▶ [Aim of the task] Each line from the one bearing "Instruction: Click the map camera pan control" through the last line of the entries below should be returned exactly, with pictures left out.

========

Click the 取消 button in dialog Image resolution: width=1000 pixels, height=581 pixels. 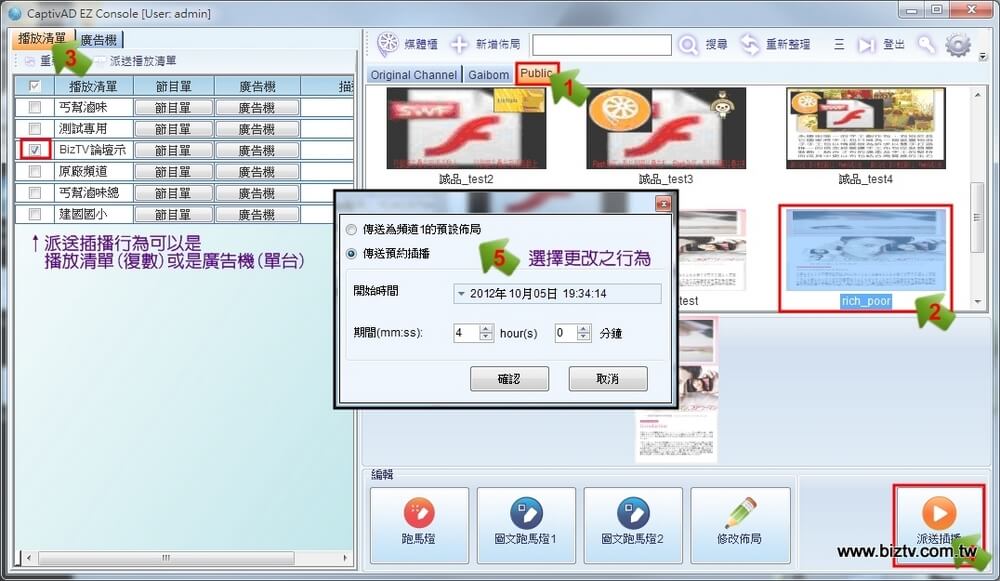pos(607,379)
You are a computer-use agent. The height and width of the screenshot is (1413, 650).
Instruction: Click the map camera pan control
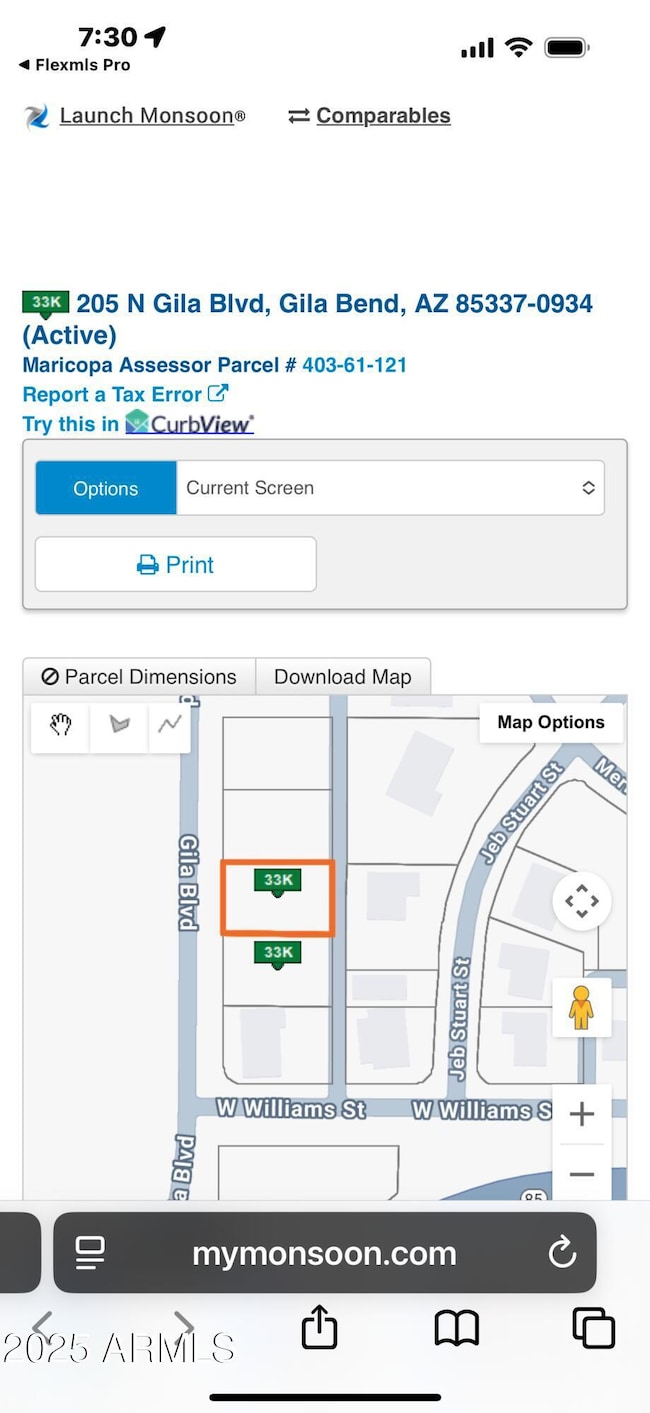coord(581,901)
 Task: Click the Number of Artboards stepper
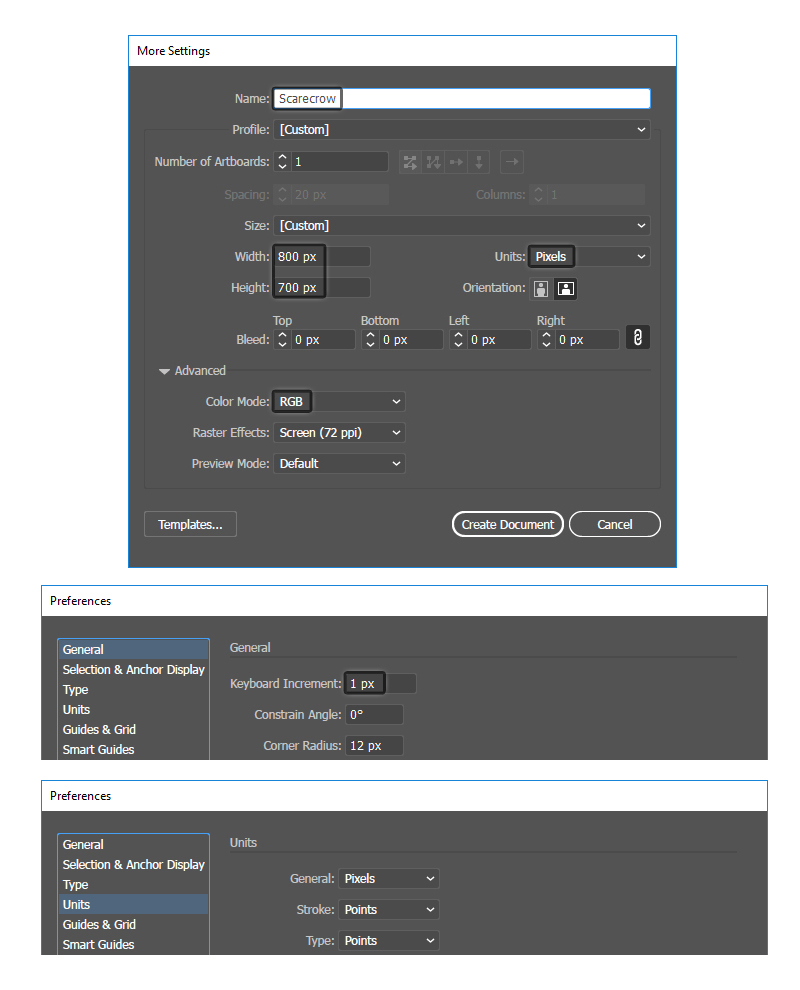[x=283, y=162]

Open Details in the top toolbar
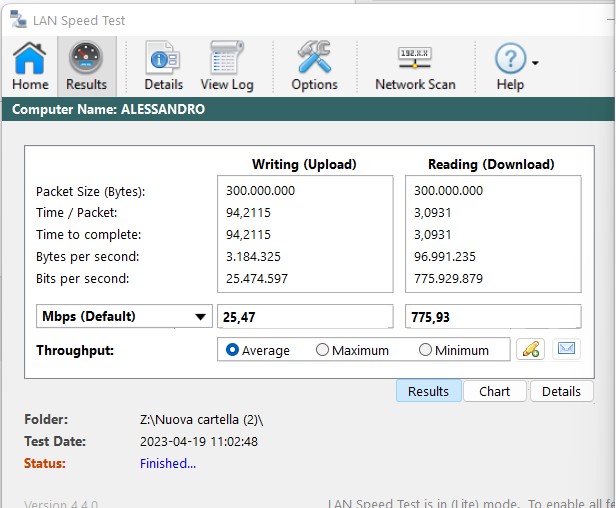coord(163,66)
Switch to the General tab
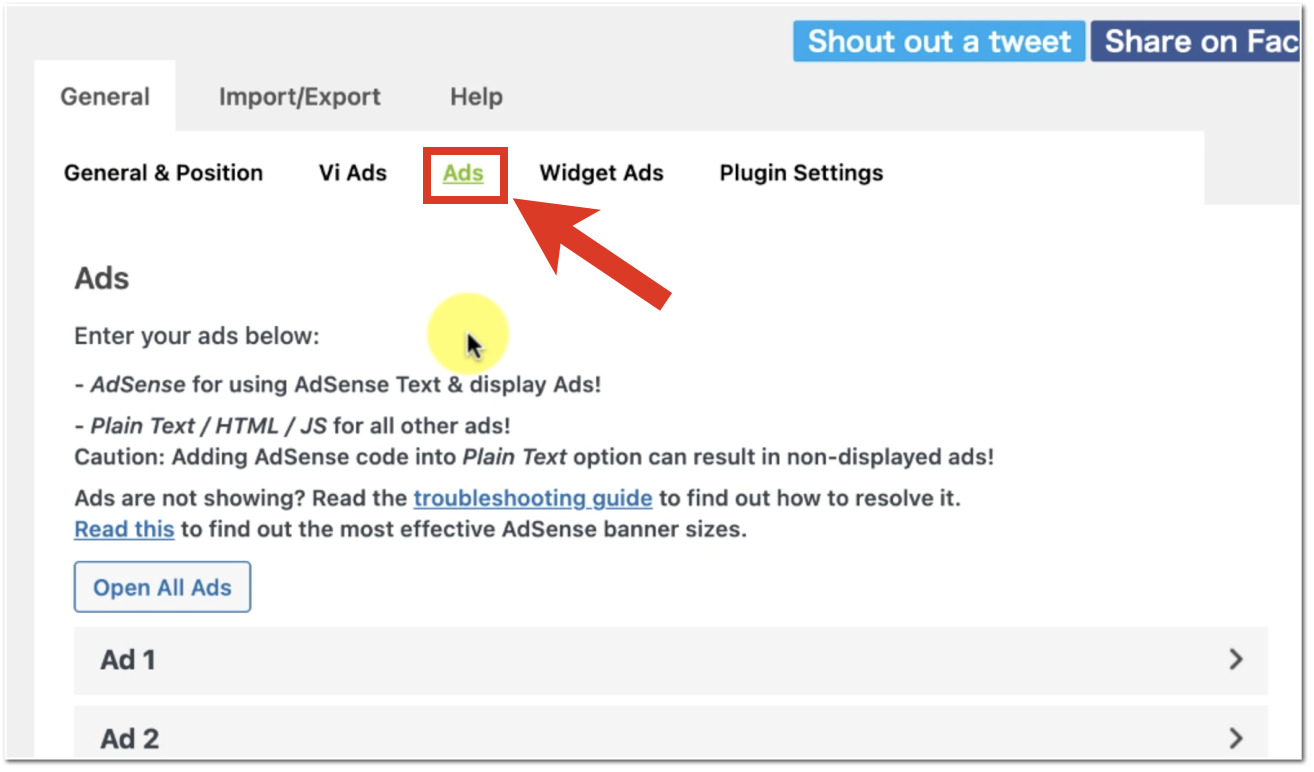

========

▶ [Task solution]
Instruction: Click the map camera pan control
coord(581,901)
 Task: Click the Number of Artboards stepper
[x=283, y=162]

Open Details in the top toolbar
coord(163,66)
Switch to the General tab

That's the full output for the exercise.